Ce livre, très pédagogique, présente le bouddhisme le plus ancien, et aussi le plus proche du bouddhisme originel avec le Tchan, à travers 100 questions qui abordent l’essentiel du bouddhisme. Elles traitent du Bouddha, de la nature du bouddhisme, de la doctrine, du cycle de l’existence selon le bouddhisme, de la notion de karma, des divers plans d’existence, de la voie, de la méditation, de la vie religieuse, de la communauté, des relations entre bouddhisme, société et politique…
La notion de karma, si mal saisie en Occident à force de terribles simplifications, est développée dans sa complexité nécessaire et sa subtilité à partir des principes de coproduction conditionnelle et de la non-linéarité des procès.
« La « coproduction conditionnelle » est la traduction de l’expression paticca-samuppada ; ce nom et cette notion très complexes rendent compte de l’action consécutive et corrélative des différents facteurs aboutissant à la caractéristique de la souffrance.
Plus simplement, la coproduction conditionnelle démontre comment se produit dukkha et par conséquent comment cette production peut cesser ; elle est un approfondissement des « quatre nobles vérités » : lorsqu’un ascète lui demandait d’où provient la souffrance, si elle est causée par l’individu lui-même, si elle provient de quelqu’un ou de quelque chose d’autre, ou si elle est le fruit du hasard, le Bouddha lui répondait par l’enseignement de la coproduction conditionnelle… »
L’interdépendance totale, la non-linéarité permettent d’approcher la réalité et la beauté du karma qui n’est pas qu’une simple causalité linéaire au sein d’une temporalité figée.
Le Theravâda diffère d’autres systèmes comme le Mahâyâna par la fonction dévolue à la vacuité :
« La notion de « vacuité » (sunnata), dans le bouddhisme des Therâ, désigne d’une part le fait que toute chose est sans essence, (anattatâ) et d’autre part la libération à laquelle le méditant accède lorsqu’il discerne parfaitement cette « absence d’essence » ».
La méditation est donc parfois présentée sous la forme d’une voie graduelle d’accès à la vacuité (…)
Pour le Theravâda, il n’y a, sous la réalité du monde ou de l’individu, rien d’essentiel ou de substantiel qui serait sa « vraie nature ». La « vacuité » n’est rien d’autre que cela.

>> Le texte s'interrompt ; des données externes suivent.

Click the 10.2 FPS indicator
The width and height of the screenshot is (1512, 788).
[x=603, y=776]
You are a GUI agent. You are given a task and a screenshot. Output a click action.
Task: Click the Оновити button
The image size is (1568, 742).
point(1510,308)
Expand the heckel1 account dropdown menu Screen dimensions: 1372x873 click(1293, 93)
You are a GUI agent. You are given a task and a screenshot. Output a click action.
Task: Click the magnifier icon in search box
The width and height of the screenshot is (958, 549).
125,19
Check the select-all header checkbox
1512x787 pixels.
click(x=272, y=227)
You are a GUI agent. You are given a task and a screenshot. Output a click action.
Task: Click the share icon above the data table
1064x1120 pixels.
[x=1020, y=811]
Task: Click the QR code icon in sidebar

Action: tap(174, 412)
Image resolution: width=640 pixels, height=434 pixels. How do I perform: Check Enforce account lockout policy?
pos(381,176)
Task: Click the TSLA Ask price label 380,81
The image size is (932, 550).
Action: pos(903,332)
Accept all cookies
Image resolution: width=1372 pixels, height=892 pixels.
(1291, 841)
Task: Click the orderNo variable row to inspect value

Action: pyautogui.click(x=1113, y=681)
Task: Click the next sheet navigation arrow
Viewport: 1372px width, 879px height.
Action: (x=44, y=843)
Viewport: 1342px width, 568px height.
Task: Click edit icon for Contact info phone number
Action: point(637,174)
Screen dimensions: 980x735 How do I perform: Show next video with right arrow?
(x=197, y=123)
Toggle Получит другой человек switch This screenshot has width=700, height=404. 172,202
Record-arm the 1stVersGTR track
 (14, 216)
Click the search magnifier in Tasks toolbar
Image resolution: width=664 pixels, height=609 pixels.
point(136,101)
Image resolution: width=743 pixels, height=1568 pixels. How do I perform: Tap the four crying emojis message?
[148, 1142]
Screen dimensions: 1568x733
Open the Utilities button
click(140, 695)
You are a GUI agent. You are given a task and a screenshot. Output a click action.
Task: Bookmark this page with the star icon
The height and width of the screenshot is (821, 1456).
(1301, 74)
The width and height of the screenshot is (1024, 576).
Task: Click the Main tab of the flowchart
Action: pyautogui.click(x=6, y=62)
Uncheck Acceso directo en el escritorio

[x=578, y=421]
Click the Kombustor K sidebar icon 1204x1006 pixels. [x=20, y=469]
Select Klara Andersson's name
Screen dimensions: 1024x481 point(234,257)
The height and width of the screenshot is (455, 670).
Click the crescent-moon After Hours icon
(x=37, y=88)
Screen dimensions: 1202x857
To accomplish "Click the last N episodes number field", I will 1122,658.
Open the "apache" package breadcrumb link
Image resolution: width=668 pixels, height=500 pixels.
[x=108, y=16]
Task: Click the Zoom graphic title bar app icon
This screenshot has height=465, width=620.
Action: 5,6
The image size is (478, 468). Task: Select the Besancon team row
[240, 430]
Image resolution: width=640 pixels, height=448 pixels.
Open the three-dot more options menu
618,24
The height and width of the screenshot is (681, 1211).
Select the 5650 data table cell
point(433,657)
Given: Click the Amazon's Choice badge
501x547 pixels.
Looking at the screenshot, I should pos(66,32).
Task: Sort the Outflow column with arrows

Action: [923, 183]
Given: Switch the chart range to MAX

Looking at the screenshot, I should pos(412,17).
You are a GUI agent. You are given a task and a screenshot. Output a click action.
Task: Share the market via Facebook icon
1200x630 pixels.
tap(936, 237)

Elle est sans rapport avec le nibbâna.
Ce « réalisme » du bouddhisme le plus ancien est donc sans commune mesure avec le rôle central, voire unique, conféré à la « vacuité » par les systèmes philosophiques « idéalistes » tardifs du Mahâyâna. »
Ces deux exemples nous indiquent à quel point cet ouvrage sera utile à celui qui veut nuancer sa compréhension du bouddhisme ou des bouddhismes. Si, comme le rappelle l’auteur, « Le Bouddha décrivait ainsi son enseignement : « Je n’enseigne que deux choses : la souffrance et la cessation de la souffrance. » », soit une approche très pragmatique du quotidien, les développements de cet enseignement ont pris des formes multiples qui ne doivent pas nous éloigner de la finalité première, très réaliste, de l’enseignement du Bouddha.
Outre des clarifications de notions ou concepts philosophiques ou métaphysiques, l’ouvrage aborde les questions de nourriture, de sexualité, de moralité du point de vue très tolérant du Theravâda ou répond à des questions comme « Comment méditer ? », « Peut-on prédire l’avenir ? », « Pourquoi n’y-a-t-il pas de nonnes ? », « Existe-t-il une politique bouddhiste ? »…
Didier Treutenaere allie dans ce livre le souci de clarté et le respect de la subtilité de la pensée bouddhiste.